Decision making tools used for policy could benefit from adding features inspired from video games to entice more people to use them. But will they still be credible to policy makers?

Could gamification enhance biodiversity decision making tools?

Making decision that may affect the environment is not that simple. For example, if a EU policy maker believes that biofuels can reduce CO2 emissions. And then decide to convert all unused agricultural land into, say, willow-biomass plantations capable of generating energy to replace up to 20% of fossil fuels. Their plan may not be readily adopted, should biodiversity specialists points out that the semi-wild unused farmlands are a perfect habitat for butterflies.

The decision making tool developed by the Bioscore research project is designed to provide a perspective on the consequence of proposed policies on biodiversity.  Created with EU funding, it is online since 2009 and answers the ‘What if?’ question: ‘What will happen to species X, if we install policy Y in region Z?’ A large database with the habitat preferences of more than a thousand European species, plants and animals, gives the answer in the form of data, graphics, and European maps.

But Bioscore is not perfect. Project coordinator Ben Delbeare, senior programme manager at the European Centre for Nature Conservation (ECNC) in Tilburg, the Netherlands, admits the test panel could include more precision, more species, and a more refined geographical grid. Project scientists hope that the tool will eventually help answer questions such as ‘If I put this new road near that little swamp, what will happen to this toad that only survives there?’ Until it is further refined, Delbeare and colleagues considered Bioscore as no more than “possibly useful.”  

Experts acknowledge its value, however. “I like it.
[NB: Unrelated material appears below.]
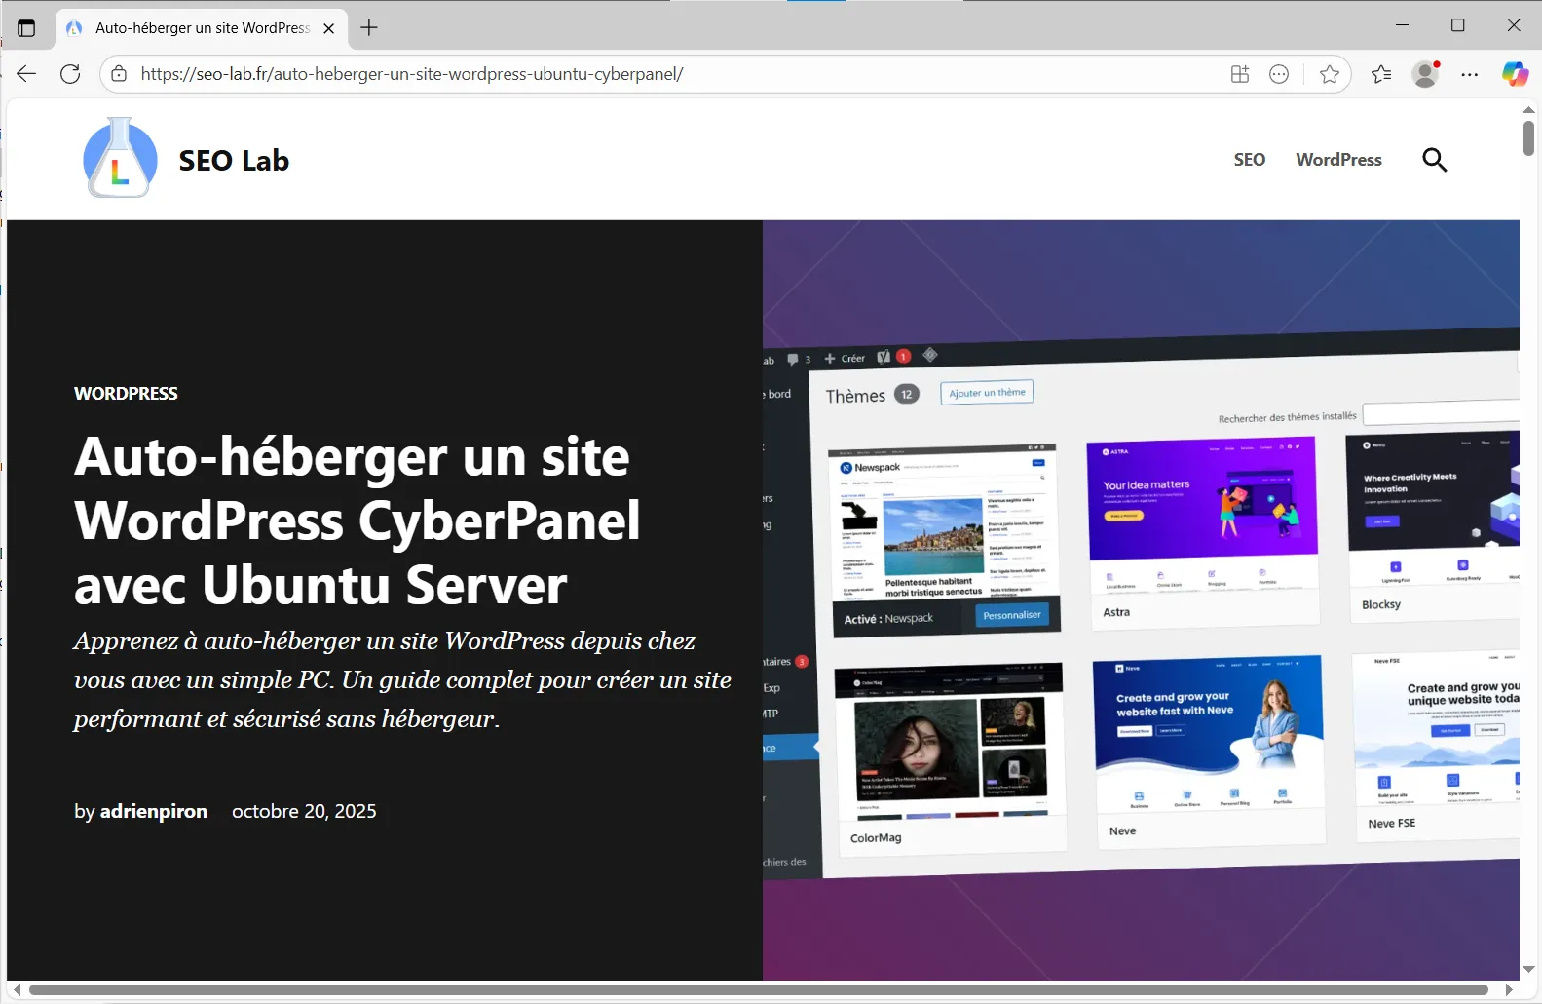Open the SEO menu item

(x=1249, y=160)
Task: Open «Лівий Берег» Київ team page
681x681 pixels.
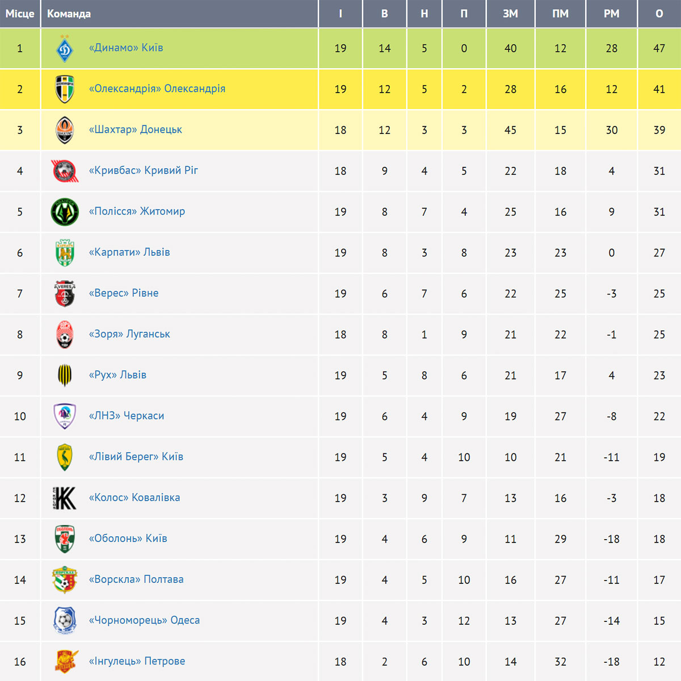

It’s new to me that you get an answer on biodiversity related to species and location,” notes, landscape ecologist Timo Kaphengst, coordinator for biodiversity of the Ecologic Institute in Berlin, Germany. But he agrees that more precision is needed.  His colleague Markus Geupel of Germany’s Federal Environment Agency in Dessau-Rosslau  is “delighted such a tool is being developed.”  Nevertheless, both experts doubt policy makers will be influenced by Bioscore. Indeed, the results as they appear are not terribly engaging. Graphics, percentages and a few maps aren't speech material for a politician. What's more; you need to really know about biodiversity to fully grasp the meaning of all those data.

So could ‘gamification’ make Bioscore more effective? ‘Gamification’ or rather its spin-off ‘serious gaming’ is the hottest thing in learning technology. It means applying the laws of computer gaming into learning programs. It makes the task more fun, and users learn quickly because the game forces them to apply whatever they learn.

Two French specialists on gamification think it could work. “Gamification can be applied to a decision making tool like Bioscore,” Francois Escolier tells InnovationSeeds. He is the owner and CEO of Getzem in Paris, a company that creates these learning programs. “The answers will be much clearer, quicker to understand, and the sheer fun and speed of such a game will invite the policy maker to continue playing with it, to instantly try another policy and see what happens,”  he adds. Ultimately, Escolier continues, this must result in better policies.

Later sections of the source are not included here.